[Aim of the task] From the first entry to the last, repeat the listing exactly.

[[ Supplied material, beginning ]]

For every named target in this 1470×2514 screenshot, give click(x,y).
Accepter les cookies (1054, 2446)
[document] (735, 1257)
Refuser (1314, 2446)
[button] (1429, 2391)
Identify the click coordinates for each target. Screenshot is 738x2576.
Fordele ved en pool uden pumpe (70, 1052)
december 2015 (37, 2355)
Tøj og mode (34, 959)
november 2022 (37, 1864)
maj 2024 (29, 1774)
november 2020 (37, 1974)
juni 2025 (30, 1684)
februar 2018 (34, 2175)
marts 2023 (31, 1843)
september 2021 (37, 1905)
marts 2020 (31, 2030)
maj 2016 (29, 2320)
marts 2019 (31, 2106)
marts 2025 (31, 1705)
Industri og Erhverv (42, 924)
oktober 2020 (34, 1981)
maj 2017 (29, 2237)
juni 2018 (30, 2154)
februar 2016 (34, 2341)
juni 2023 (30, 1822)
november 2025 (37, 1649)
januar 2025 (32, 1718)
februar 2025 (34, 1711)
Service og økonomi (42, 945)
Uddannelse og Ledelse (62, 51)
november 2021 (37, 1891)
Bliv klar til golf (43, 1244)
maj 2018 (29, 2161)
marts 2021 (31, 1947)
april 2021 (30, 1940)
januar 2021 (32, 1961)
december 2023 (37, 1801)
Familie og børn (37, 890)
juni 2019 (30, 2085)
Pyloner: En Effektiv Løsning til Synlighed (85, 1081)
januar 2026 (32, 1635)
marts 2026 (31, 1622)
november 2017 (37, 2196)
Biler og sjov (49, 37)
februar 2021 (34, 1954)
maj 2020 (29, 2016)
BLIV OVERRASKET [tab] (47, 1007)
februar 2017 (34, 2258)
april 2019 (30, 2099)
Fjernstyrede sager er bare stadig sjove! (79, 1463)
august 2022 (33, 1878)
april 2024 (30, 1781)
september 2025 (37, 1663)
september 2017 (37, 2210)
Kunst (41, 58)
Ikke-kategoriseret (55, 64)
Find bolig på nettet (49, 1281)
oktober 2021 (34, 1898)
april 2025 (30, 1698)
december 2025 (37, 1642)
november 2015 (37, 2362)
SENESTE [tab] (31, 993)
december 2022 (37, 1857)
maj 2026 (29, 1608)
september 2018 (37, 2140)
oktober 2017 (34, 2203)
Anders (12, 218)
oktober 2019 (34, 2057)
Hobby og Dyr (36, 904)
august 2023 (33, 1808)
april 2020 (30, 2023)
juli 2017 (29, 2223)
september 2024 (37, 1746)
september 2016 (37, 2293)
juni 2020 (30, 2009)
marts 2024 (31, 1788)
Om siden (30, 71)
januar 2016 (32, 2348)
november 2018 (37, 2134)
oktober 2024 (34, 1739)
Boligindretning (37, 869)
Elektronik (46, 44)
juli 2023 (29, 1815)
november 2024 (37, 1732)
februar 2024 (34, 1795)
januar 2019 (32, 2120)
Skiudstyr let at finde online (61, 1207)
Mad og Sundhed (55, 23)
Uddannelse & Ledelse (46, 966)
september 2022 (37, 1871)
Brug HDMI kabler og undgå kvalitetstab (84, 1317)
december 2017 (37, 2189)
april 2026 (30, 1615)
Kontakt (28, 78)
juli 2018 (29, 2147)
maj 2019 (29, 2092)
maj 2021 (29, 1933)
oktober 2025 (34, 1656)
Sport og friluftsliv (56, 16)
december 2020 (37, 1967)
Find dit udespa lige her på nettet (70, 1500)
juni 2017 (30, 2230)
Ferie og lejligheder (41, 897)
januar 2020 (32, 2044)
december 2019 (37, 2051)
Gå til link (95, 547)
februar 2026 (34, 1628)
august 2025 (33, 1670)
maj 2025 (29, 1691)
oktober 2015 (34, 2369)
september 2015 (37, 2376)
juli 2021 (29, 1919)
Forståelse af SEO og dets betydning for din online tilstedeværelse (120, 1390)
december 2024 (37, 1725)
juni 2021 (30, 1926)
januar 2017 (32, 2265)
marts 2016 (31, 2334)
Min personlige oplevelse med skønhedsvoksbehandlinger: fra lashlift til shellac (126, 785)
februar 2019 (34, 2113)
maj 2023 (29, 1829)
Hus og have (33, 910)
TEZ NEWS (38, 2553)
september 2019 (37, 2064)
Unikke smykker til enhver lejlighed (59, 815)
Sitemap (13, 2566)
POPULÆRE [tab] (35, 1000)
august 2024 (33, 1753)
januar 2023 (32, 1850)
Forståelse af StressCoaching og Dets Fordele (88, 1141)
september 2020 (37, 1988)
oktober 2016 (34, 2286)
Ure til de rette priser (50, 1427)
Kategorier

[[ Supplied material, end ]]

[Task response]
For every named target in this 1470×2514 screenshot, give click(x,y).
Accepter les cookies (1054, 2446)
[document] (735, 1257)
Refuser (1314, 2446)
[button] (1429, 2391)
Identify the click coordinates for each target. Screenshot is 738x2576.
Fordele ved en pool uden pumpe (70, 1052)
december 2015 (37, 2355)
Tøj og mode (34, 959)
november 2022 (37, 1864)
maj 2024 (29, 1774)
november 2020 (37, 1974)
juni 2025 (30, 1684)
februar 2018 (34, 2175)
marts 2023 (31, 1843)
september 2021 (37, 1905)
marts 2020 (31, 2030)
maj 2016 (29, 2320)
marts 2019 (31, 2106)
marts 2025 (31, 1705)
Industri og Erhverv (42, 924)
oktober 2020 (34, 1981)
maj 2017 (29, 2237)
juni 2018 (30, 2154)
februar 2016 (34, 2341)
juni 2023 (30, 1822)
november 2025 (37, 1649)
januar 2025 (32, 1718)
februar 2025 (34, 1711)
Service og økonomi (42, 945)
Uddannelse og Ledelse (62, 51)
november 2021 (37, 1891)
Bliv klar til golf (43, 1244)
maj 2018 (29, 2161)
marts 2021 (31, 1947)
april 2021 (30, 1940)
januar 2021 (32, 1961)
december 2023 (37, 1801)
Familie og børn (37, 890)
juni 2019 (30, 2085)
Pyloner: En Effektiv Løsning til Synlighed (85, 1081)
januar 2026 (32, 1635)
marts 2026 (31, 1622)
november 2017 (37, 2196)
Biler og sjov (49, 37)
februar 2021 (34, 1954)
maj 2020 (29, 2016)
BLIV OVERRASKET [tab] (47, 1007)
februar 2017 (34, 2258)
april 2019 (30, 2099)
Fjernstyrede sager er bare stadig sjove! (79, 1463)
august 2022 (33, 1878)
april 2024 (30, 1781)
september 2025 (37, 1663)
september 2017 (37, 2210)
Kunst (41, 58)
Ikke-kategoriseret (55, 64)
Find bolig på nettet (49, 1281)
oktober 2021 (34, 1898)
april 2025 (30, 1698)
december 2025 (37, 1642)
november 2015 (37, 2362)
SENESTE [tab] (31, 993)
december 2022 (37, 1857)
maj 2026 (29, 1608)
september 2018 (37, 2140)
oktober 2017 (34, 2203)
Anders (12, 218)
oktober 2019 (34, 2057)
Hobby og Dyr (36, 904)
august 2023 (33, 1808)
april 2020 (30, 2023)
juli 2017 (29, 2223)
september 2024 (37, 1746)
september 2016 (37, 2293)
juni 2020 (30, 2009)
marts 2024 (31, 1788)
Om siden (30, 71)
januar 2016 (32, 2348)
november 2018 (37, 2134)
oktober 2024 (34, 1739)
Boligindretning (37, 869)
Elektronik (46, 44)
juli 2023 (29, 1815)
november 2024 (37, 1732)
februar 2024 (34, 1795)
januar 2019 (32, 2120)
Skiudstyr let at finde online (61, 1207)
Mad og Sundhed (55, 23)
Uddannelse & Ledelse (46, 966)
september 2022 (37, 1871)
Brug HDMI kabler og undgå kvalitetstab (84, 1317)
december 2017 (37, 2189)
april 2026 (30, 1615)
Kontakt (28, 78)
juli 2018 (29, 2147)
maj 2019 (29, 2092)
maj 2021 (29, 1933)
oktober 2025 (34, 1656)
Sport og friluftsliv (56, 16)
december 2020 (37, 1967)
Find dit udespa lige her på nettet (70, 1500)
juni 2017 (30, 2230)
Ferie og lejligheder (41, 897)
januar 2020 (32, 2044)
december 2019 (37, 2051)
Gå til link (95, 547)
februar 2026 (34, 1628)
august 2025 (33, 1670)
maj 2025 (29, 1691)
oktober 2015 (34, 2369)
september 2015 (37, 2376)
juli 2021 (29, 1919)
Forståelse af SEO og dets betydning for din online tilstedeværelse (120, 1390)
december 2024 (37, 1725)
juni 2021 (30, 1926)
januar 2017 (32, 2265)
marts 2016 (31, 2334)
Min personlige oplevelse med skønhedsvoksbehandlinger: fra lashlift til shellac (126, 785)
februar 2019 (34, 2113)
maj 2023 (29, 1829)
Hus og have (33, 910)
TEZ NEWS (38, 2553)
september 2019 (37, 2064)
Unikke smykker til enhver lejlighed (59, 815)
Sitemap (13, 2566)
POPULÆRE [tab] (35, 1000)
august 2024 (33, 1753)
januar 2023 (32, 1850)
Forståelse af StressCoaching og Dets Fordele (88, 1141)
september 2020 (37, 1988)
oktober 2016 (34, 2286)
Ure til de rette priser (50, 1427)
Kategorier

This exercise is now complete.